Recognition followed. National and regional awards, including the Chwarae Teg Rising Star Award in 2019 — while later becoming a member of the RPS Welsh Pharmacy Board in 2023 – marked moments when I felt recognised not for where I came from but for what I brought. I no longer saw myself as an overseas pharmacist who had “made it”. I saw myself as a healthcare professional with global experience, local impact and a responsibility to lead.
Alongside this success, I had struggles that remained invisible: visa insecurity, cultural adaptation, loneliness, lack of support system and the constant pressure to outperform simply to be considered equal. These experiences shaped my resilience in ways no leadership programme ever did. What sustained me was purpose, the unwavering support of my family — particularly my husband — and an inner drive forged through adversity.
To my overseas pharmacist peers: you belong, even when the system makes you feel otherwise
My experience of equality, diversity and inclusion within pharmacy has been complex but hopeful. Progress exists; however, inclusion does not happen by accident. Systems must recognise the additional — often invisible — labour carried by internationally trained professionals. I am committed to creating spaces where overseas pharmacists feel supported earlier, progress faster and are valued for the perspectives they bring. I no longer measure my journey by titles or milestones but by the resilience it built, the perspective it offered and the responsibility it placed on my shoulders to make the path easier for others. Belonging is not about where you start but about how bravely you show up, again and again, and break barriers.

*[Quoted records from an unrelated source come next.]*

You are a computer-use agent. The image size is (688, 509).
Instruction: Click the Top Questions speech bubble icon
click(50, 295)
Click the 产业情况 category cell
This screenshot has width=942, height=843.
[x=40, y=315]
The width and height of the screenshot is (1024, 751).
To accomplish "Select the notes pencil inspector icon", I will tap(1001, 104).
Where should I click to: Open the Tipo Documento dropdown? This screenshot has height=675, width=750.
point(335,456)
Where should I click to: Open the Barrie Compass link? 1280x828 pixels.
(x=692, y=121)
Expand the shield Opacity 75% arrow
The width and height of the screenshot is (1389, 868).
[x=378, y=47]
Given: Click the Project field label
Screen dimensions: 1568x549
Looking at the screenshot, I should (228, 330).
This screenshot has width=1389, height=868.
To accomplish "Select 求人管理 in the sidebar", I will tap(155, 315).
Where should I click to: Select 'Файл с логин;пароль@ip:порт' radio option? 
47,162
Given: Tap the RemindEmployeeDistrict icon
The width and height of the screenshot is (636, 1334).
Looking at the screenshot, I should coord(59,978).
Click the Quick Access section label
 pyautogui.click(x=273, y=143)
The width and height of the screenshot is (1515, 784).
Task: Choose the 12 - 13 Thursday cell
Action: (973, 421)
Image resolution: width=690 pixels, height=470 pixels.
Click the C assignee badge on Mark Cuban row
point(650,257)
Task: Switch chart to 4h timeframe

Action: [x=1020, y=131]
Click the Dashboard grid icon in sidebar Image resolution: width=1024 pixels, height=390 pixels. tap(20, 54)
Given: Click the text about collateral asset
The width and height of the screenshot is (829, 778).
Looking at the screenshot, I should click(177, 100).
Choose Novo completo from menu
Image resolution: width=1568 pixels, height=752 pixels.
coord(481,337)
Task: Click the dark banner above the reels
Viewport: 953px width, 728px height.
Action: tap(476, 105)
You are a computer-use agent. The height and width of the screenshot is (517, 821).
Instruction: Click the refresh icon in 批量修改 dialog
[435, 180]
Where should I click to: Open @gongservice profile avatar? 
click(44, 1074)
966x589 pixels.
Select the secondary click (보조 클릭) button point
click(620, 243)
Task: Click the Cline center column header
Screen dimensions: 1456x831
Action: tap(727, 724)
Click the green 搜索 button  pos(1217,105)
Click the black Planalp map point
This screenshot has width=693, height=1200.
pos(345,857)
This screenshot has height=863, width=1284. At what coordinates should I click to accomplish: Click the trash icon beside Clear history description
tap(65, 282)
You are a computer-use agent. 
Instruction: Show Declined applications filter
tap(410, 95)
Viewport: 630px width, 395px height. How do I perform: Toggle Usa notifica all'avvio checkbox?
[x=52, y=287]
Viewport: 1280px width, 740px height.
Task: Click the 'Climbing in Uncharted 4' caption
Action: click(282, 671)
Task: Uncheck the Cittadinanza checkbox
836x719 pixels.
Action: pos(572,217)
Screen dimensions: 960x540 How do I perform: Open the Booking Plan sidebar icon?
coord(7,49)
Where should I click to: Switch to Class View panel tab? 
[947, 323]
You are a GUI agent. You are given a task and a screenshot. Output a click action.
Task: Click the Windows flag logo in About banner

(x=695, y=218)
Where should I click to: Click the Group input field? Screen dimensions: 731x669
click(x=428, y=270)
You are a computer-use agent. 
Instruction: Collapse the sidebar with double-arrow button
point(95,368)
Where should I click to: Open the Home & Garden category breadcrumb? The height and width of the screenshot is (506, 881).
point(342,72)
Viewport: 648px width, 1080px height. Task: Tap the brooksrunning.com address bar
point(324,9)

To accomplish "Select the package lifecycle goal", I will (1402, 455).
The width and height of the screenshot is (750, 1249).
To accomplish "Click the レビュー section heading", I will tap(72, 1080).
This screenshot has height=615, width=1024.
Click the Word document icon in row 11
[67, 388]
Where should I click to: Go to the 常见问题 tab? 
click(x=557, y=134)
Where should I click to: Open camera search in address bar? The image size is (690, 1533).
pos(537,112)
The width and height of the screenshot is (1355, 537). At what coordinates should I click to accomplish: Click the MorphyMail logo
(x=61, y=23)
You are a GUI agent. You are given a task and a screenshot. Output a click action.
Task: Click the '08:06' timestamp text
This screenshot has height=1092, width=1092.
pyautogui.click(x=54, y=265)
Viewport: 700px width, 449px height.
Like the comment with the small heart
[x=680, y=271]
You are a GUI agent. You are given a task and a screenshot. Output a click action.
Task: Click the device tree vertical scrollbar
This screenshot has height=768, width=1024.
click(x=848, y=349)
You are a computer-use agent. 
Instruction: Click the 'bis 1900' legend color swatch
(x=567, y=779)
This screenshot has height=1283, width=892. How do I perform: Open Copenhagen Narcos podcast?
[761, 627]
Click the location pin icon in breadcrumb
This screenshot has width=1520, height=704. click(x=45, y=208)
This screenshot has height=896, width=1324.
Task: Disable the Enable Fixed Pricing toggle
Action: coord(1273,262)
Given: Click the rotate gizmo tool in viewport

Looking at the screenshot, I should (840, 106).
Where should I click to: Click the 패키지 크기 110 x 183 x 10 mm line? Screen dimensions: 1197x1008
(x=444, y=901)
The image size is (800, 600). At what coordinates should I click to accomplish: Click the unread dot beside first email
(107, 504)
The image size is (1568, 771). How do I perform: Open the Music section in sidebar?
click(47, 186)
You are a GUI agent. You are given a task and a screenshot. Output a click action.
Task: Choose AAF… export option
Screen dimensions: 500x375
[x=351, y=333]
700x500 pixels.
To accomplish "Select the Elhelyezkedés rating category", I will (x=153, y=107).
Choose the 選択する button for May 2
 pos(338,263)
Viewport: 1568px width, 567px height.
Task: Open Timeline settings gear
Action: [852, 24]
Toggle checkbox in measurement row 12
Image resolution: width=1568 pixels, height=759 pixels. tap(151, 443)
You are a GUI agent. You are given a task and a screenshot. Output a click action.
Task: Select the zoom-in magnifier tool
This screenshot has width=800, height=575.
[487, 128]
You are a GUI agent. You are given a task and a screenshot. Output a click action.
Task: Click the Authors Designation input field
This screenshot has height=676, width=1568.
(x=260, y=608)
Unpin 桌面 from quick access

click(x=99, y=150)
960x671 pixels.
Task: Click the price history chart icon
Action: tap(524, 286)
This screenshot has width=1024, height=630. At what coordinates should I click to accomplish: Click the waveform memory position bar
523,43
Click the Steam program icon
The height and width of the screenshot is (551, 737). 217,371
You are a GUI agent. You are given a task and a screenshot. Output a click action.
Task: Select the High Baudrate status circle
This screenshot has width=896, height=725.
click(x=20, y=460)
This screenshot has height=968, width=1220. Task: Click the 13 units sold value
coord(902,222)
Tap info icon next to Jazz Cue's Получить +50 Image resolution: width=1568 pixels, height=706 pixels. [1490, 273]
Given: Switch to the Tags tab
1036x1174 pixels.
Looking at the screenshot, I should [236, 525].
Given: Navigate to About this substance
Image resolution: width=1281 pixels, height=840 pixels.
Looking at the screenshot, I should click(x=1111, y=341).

If I could speak to my younger self — or to any overseas pharmacist considering this journey — I would say this: the process is as emotional as it is professional and progress is rarely linear. Community pharmacy holds immense, often untapped clinical opportunity. Mentorship is not optional — it is essential. And you are allowed to take up space. You do not need to shorten your name because it sounds “foreign”, silence parts of your identity or make yourself smaller to fit in. You are allowed to ask for cultural and religious accommodations, for flexibility and for understanding rather than tolerance.
To my overseas pharmacist peers: you belong, even when the system makes you feel otherwise. To UK-trained peers and leaders: champion inclusion, shared learning and understanding. Because when we truly value global contributions, we do not just strengthen pharmacy, we strengthen healthcare. Our patients are diverse and so should be our workforce and leadership.